The British Empire Games (now the Commonwealth Games), after a 12-year gap, takes place in Auckland, New Zealand from 4 to 11 February. Of the 12 participating countries which include Southern Rhodesia, South Africa finishes 5th on the medals list, winning 20 medals, 8 Gold, 4 Silver and 8 Bronze. The medal winners are:

- Athletics
- Neville Price - Gold, long jump, distance 7.31 m
- Syd Luyt - Silver, marathon, time 2.37.03
- Tom Lavery - Bronze, 120 yards hurdles, time 14.6 s
- Daphne Robb; Bronze, 220 yards, time 24.7 s
- Boxing
- Johnny van Rensburg - Gold, bantamweight
- Theunis van Schalkwyk - Gold, middleweight
- Marcus Temple - Bronze, flyweight
- Lawn bowls
- Alfred Blumberg, H.Currer, Harry Atkinson and Norman Walker - Gold, fours
- W. Gibb and H.J. van Zyl - Silver, pairs
- Rowing
- Ian Stephen - Bronze, single sculls
- Swimming
- Graham Johnston - Silver, 440 yards freestyle
- Graham Johnston - Gold, 1650 yards freestyle
- Jackie Wild - Gold, 110 yards backstroke
- Joan Harrison - Bronze, 110 yards freestyle
- Joan Harrison - Gold, 440 yards freestyle
- Weightlifting
- Barrie Engelbrecht - Bronze, featherweight
- Issy Bloomberg - Silver, light-heavyweight
- Wrestling
- Patrick Morton - Gold, light-heavyweight
- Martin Jooste - Bronze, welterweight
- Carel Reitz - Bronze, middleweight

===Comrades Marathon===
- Wally Hayward, at age 42 and after a twenty-year gap, wins the Comrades Marathon from Durban to Pietermaritzburg in a time of 6h 46m 25s.
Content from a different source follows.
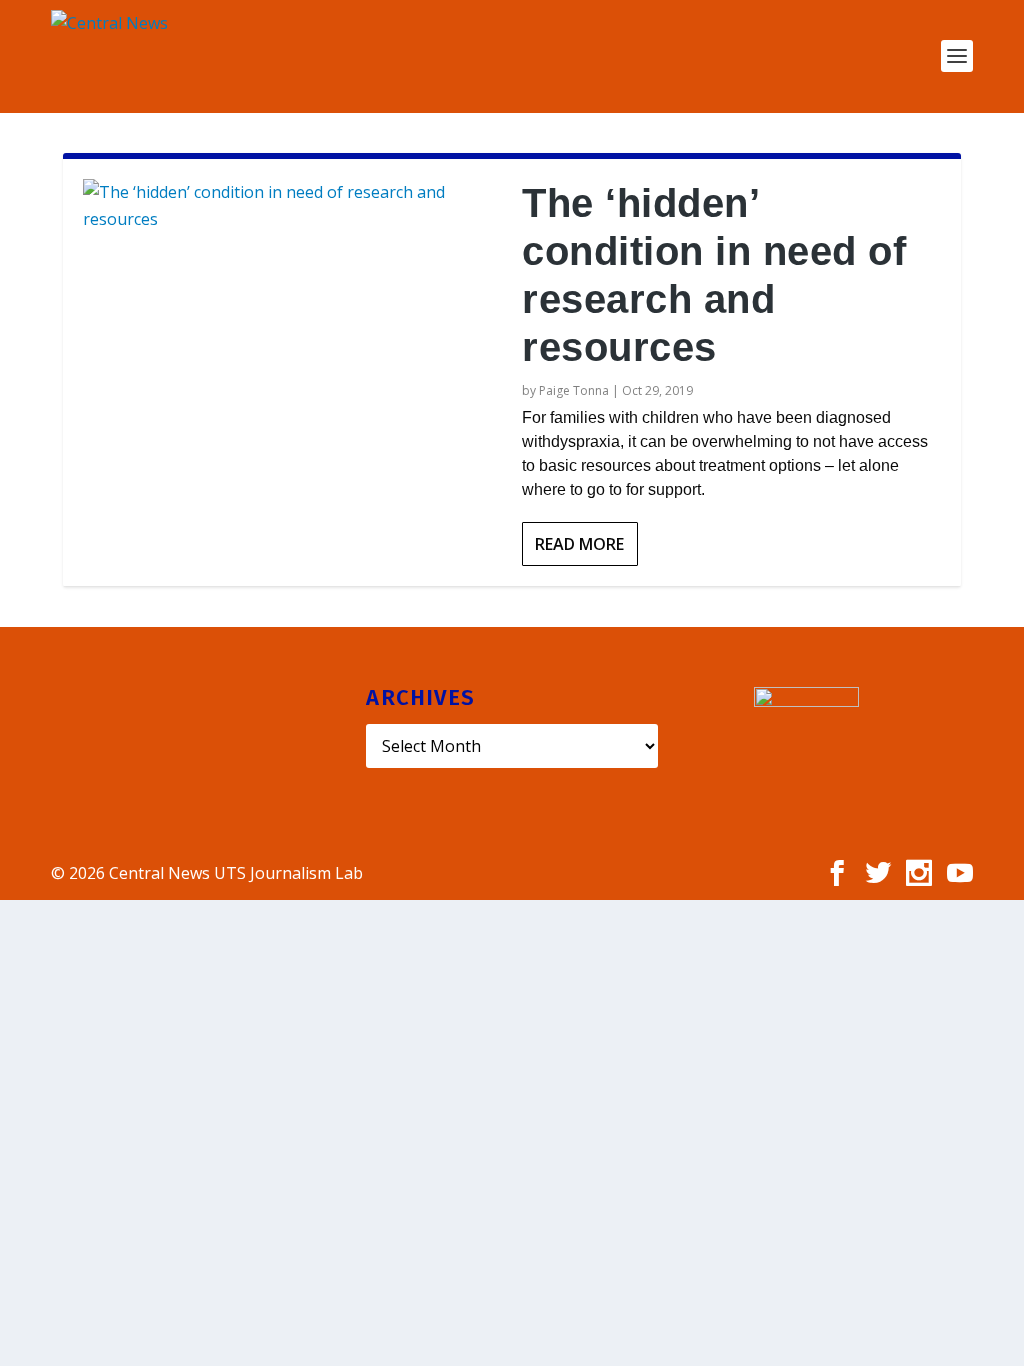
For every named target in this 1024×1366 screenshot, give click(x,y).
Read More (579, 544)
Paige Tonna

Twenty runners of the 29 who start finish in the allotted time.

===Football===
- June–July
The Australia national association football team tours South Africa and plays four games against the South Africa national football team.
- 24 June - South Africa wins 3–2 at Kingsmead, Durban.
- 1 July - South Africa wins 2–1 at Ellis Park, Johannesburg.
- 8 July - Australia wins 2–1 at St George's Park, Port Elizabeth.
- 23 July - Australia wins 2–0 at Hartley Vale, Cape Town.